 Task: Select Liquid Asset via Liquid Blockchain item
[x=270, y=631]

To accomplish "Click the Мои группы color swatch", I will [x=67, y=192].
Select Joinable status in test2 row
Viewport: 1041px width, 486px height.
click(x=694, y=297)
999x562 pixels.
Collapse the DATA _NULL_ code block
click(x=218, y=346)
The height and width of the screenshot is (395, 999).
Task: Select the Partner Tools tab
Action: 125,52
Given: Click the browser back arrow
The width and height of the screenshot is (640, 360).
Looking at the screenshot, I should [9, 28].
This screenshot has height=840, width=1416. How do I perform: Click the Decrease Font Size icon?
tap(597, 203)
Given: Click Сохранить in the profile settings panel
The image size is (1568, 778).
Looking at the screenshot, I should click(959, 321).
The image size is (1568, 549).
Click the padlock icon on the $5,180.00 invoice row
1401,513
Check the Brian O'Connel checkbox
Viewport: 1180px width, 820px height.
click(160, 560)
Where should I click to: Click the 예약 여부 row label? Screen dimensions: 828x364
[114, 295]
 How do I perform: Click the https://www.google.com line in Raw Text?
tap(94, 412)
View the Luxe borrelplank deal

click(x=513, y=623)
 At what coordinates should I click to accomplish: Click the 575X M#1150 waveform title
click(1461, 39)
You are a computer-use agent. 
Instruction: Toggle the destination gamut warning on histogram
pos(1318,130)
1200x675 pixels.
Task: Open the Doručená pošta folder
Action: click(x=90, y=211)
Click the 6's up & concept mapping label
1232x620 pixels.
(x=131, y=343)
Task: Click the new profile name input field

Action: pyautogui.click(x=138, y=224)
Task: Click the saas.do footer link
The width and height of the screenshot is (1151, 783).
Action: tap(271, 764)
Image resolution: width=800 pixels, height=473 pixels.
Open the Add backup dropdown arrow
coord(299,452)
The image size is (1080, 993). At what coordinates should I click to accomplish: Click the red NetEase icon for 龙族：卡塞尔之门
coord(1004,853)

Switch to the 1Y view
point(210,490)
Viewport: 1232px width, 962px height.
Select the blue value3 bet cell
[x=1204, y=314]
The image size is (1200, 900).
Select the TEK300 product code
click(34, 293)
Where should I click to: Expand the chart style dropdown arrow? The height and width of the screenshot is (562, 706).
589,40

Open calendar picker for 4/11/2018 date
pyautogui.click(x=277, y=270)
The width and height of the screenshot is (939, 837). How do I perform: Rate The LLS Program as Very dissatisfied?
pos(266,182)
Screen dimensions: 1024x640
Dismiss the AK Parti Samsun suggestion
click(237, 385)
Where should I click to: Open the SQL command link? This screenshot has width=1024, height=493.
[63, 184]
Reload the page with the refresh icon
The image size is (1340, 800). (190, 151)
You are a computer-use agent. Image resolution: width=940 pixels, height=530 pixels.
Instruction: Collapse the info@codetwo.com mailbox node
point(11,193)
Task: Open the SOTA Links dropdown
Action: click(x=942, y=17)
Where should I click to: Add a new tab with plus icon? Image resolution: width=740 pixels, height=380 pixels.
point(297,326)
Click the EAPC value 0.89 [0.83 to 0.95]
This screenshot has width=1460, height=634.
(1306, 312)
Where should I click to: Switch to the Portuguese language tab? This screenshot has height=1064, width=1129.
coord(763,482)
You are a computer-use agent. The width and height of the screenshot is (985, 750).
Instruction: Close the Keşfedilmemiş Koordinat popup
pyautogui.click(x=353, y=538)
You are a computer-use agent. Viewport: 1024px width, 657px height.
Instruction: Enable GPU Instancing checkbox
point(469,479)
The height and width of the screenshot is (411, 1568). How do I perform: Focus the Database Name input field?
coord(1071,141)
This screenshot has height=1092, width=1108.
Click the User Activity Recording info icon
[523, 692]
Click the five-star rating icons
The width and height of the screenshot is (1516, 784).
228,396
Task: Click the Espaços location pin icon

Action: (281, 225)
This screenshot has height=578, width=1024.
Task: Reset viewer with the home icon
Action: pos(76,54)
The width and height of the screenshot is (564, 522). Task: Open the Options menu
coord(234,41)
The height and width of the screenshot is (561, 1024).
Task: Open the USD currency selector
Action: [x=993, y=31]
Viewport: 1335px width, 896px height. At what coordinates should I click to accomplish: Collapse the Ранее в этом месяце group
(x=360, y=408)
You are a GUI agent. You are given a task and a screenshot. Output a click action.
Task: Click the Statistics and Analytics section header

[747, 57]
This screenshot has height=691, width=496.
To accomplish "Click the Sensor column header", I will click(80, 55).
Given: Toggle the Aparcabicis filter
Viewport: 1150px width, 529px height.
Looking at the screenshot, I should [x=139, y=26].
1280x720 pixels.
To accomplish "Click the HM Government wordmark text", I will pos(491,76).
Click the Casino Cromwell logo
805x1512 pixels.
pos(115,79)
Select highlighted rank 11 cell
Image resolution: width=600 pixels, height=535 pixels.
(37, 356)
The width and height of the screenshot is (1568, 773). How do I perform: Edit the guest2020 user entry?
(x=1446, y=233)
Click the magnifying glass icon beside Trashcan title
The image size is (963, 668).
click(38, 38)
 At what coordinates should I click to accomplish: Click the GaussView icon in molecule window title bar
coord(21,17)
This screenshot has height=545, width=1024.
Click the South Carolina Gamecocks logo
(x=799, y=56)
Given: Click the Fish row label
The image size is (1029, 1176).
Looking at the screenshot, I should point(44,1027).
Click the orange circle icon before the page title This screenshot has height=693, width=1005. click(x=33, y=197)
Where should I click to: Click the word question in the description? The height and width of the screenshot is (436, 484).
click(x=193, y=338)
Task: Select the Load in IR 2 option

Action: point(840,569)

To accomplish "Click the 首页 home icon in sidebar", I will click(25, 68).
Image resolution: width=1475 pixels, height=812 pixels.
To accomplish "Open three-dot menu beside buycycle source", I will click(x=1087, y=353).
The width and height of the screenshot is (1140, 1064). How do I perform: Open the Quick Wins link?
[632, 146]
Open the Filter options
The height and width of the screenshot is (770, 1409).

About this task:
For the data above, state only how many lines include the word "computer".

Reply:
4